You will be hard-pressed to make those drives make use of sas12g. I have them and I’ve beaten them up with various workloads, but I could not justify their use beside sata3. Cost-for-cost, even accounting for the better SAS ncq and smart data, spinning rust at those transfer speeds only make sense if you have the demand of many hundred users or more, which homelab almost certainly isn’t.
The reason not to get them is that they draw substantially more power per disk than sata3 disks.
One is 6gb sas and the other is 12gb.
You probably won’t notice a difference
Honestly, are there any HDDs that can really reach 6gb/s speeds? I haven’t seen any that could reach 3gb/s. My current array is all running on SATA-2 backplanes, but with 8 drives in the raid it clocks out at 460MB/s sustained (bytes, not bits). Considering my previous NAS could barely reach 70MB/s on a 6-disk array, I was quite pleased with the new setup.

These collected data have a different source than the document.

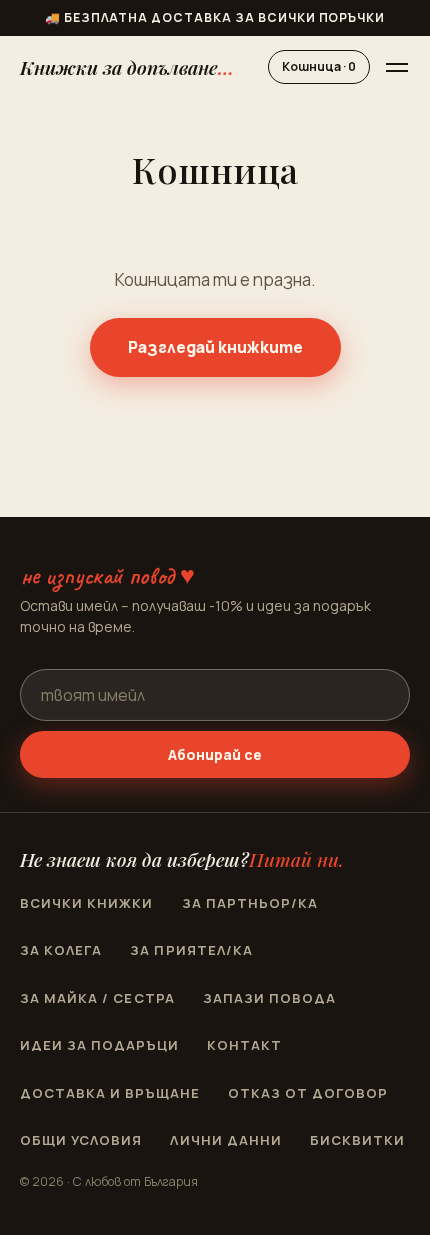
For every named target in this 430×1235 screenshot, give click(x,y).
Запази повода (270, 998)
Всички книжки (87, 903)
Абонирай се (215, 754)
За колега (61, 950)
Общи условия (81, 1140)
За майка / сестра (97, 998)
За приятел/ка (191, 950)
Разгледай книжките (215, 347)
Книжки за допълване (127, 67)
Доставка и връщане (110, 1093)
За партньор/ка (250, 903)
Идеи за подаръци (99, 1045)
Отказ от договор (308, 1093)
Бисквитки (357, 1140)
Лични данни (225, 1140)
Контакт (244, 1045)
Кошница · (319, 66)
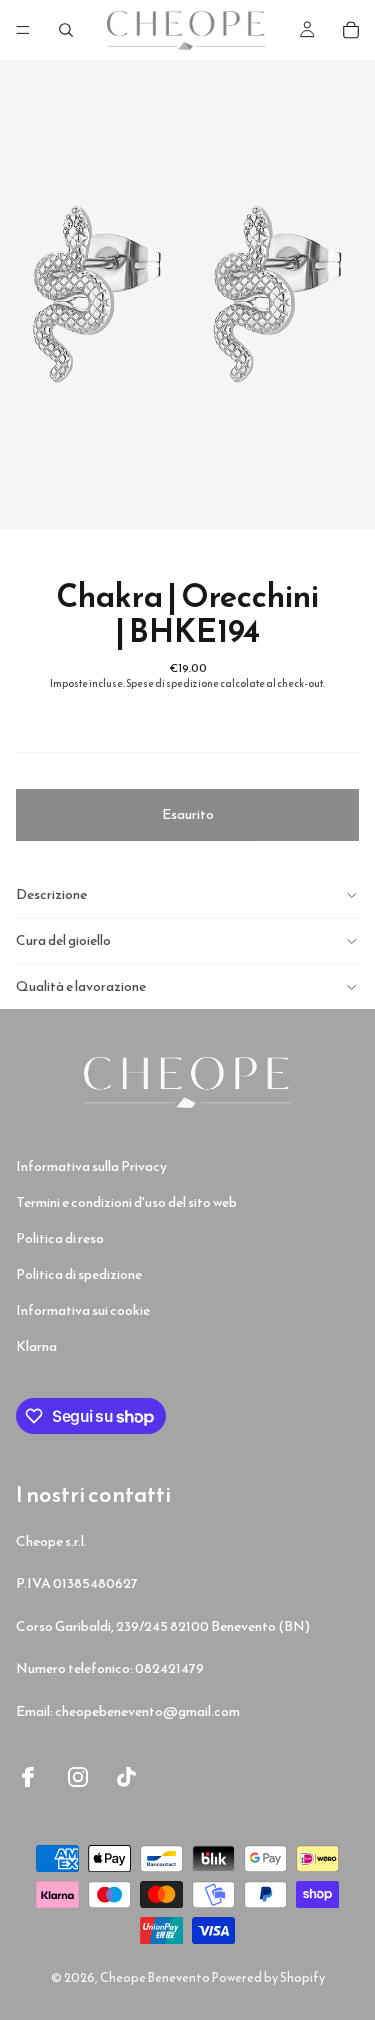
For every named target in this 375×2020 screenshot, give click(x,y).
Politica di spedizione (79, 1274)
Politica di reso (60, 1238)
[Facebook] (28, 1777)
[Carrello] (351, 30)
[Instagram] (78, 1777)
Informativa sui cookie (83, 1310)
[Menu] (23, 30)
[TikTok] (127, 1777)
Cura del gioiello (63, 940)
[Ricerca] (66, 30)
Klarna (36, 1346)
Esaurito (188, 814)
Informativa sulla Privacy (91, 1166)
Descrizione (51, 894)
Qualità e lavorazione (81, 986)
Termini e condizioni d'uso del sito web (126, 1202)
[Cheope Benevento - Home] (187, 1082)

12gbps could be useful if you use port expanders to put dozens of drives on the same port, but without a port expander you’re right you wouldn’t saturate the 6gbps channel.
Imagine a disk shelf of 24 drives being connected by a pair of sas loops. You’d want the faster speeds then. It’s not about individual drives.
What is SAS NAS?
I can only see analytics software or SAN/NAS when I search for this.
SAS stands for Serial Attached SCSI, a high-end alternative to SATA
Thanks
I think I might have one I can’t use. Might be 2 TB.
I bought it as an experiment to use with my NAS, but my SAS card is running in SATA mode and won’t recognize it with an adapter.
If you or someone wants to have me ship it to you (you pay postage and send me the pdf for the label) PM me.